● **Passage provided**
30 March 2017 Engineering

​Little Logstash Lessons: Using Logstash to help create an Elasticsearch mapping template

By Aaron Mildenstein

In Little Logstash Lessons Part 1, you configured Logstash to parse your data and send it to Elasticsearch.  Elasticsearch does a terrific job of guessing what your data types are, and how to handle them.  But what if you know you’re going to have a lot of data, and you want to tune Elasticsearch to store that data as efficiently as possible?  This has a lot of benefits, including reduced storage requirements, but it can also help reduce memory requirements for aggregations, and other large and complex queries.  The way to do this is with a mapping template.

What are mappings?


Simply put, mappings define how fields are interpreted by Elasticsearch.  Elasticsearch is powerful because you can send data to it, and it will make very intelligent guesses as to what each field’s mapping should be.  We refer to this as “schema-less” indexing, which is a terrific option if you’re just getting started with Elasticsearch.  It’s also great in cases where you are continuously sending new data and you do not know what fields will be in it. As mentioned, however, there are great benefits in knowing what data is going to Elasticsearch, and “mapping,” or telling Elasticsearch exactly how that data should be treated.  For example, if I send an IP address (like 8.8.8.8, which is one of Google’s DNS servers), it will appear as a string field in the JSON sent to Elasticsearch:

{ “ip” : “8.8.8.8” }


Even though the IP address is an IP to you and me, Elasticsearch will think of it as a string.  For it to be more, you have to tell Elasticsearch how to treat the value, and the way to do that is with a mapping. If an IP is mapped as type ip in Elasticsearch, you can do a query, and filter by an IP range—you can even use CIDR notation—to include only IPs within a given subnet.


While there is a lot of documentation about mappings themselves—and some pointers will be provided here—the primary goal of this post is to show you a relatively easy way to get Elasticsearch to create a mapping for you, and then take that and make a mapping template out of it.


NOTE: For the purposes of this exercise, we will be using versions 5.3.0 of Logstash and Elasticsearch.  If you are using an older version of Elasticsearch, particularly a 2.x version, your mapping will probably look very different from this one.

● **Provided information**
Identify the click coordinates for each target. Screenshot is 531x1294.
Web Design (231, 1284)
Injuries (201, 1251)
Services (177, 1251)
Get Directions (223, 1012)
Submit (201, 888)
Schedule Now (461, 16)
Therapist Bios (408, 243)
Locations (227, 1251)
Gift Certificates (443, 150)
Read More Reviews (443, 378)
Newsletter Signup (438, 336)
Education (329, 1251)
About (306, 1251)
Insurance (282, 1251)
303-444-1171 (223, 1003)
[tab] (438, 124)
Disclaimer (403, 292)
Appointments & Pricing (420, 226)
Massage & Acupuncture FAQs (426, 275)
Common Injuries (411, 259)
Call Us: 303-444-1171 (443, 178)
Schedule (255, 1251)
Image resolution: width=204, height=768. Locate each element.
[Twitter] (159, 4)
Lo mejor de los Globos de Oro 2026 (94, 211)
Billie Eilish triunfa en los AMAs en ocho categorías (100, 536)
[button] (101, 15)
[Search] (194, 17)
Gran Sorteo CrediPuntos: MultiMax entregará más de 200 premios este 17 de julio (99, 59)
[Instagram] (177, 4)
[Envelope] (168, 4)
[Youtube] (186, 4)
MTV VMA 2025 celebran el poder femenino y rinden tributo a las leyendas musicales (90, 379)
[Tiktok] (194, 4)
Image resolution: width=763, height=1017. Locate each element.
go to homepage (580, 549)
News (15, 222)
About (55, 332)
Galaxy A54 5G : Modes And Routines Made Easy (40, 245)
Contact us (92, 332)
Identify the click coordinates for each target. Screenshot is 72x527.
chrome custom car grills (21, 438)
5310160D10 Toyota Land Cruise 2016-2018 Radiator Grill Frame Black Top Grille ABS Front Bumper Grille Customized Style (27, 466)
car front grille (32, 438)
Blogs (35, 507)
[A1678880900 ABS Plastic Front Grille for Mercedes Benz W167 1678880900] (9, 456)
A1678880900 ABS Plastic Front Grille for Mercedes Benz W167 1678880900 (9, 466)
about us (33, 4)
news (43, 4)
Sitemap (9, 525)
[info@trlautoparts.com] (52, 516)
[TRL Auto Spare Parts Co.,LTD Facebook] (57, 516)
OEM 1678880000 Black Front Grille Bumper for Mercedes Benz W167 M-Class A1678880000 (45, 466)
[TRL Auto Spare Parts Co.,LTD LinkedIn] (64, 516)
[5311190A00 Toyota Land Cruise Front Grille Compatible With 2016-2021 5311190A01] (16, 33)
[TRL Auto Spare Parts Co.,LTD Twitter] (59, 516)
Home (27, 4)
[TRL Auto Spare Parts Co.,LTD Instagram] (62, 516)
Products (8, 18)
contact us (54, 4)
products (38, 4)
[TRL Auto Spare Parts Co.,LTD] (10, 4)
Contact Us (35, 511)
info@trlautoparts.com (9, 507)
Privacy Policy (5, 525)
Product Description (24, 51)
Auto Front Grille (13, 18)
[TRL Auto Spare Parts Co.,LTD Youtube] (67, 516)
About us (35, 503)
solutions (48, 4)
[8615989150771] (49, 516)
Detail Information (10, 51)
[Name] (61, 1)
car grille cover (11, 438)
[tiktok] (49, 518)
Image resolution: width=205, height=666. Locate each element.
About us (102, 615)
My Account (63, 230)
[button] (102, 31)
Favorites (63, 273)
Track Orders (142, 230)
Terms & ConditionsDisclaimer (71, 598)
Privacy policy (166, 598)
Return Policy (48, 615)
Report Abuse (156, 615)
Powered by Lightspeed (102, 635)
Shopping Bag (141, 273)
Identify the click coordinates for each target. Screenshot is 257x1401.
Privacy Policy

● **What the exercise asks**
Output everything in the Logstash post from "By Aaron Mildenstein" down to "What are mappings?", copied verbatim. The material is separate from the Logstash post.

● **The completed task**
By Aaron Mildenstein

In Little Logstash Lessons Part 1, you configured Logstash to parse your data and send it to Elasticsearch.  Elasticsearch does a terrific job of guessing what your data types are, and how to handle them.  But what if you know you’re going to have a lot of data, and you want to tune Elasticsearch to store that data as efficiently as possible?  This has a lot of benefits, including reduced storage requirements, but it can also help reduce memory requirements for aggregations, and other large and complex queries.  The way to do this is with a mapping template.

What are mappings?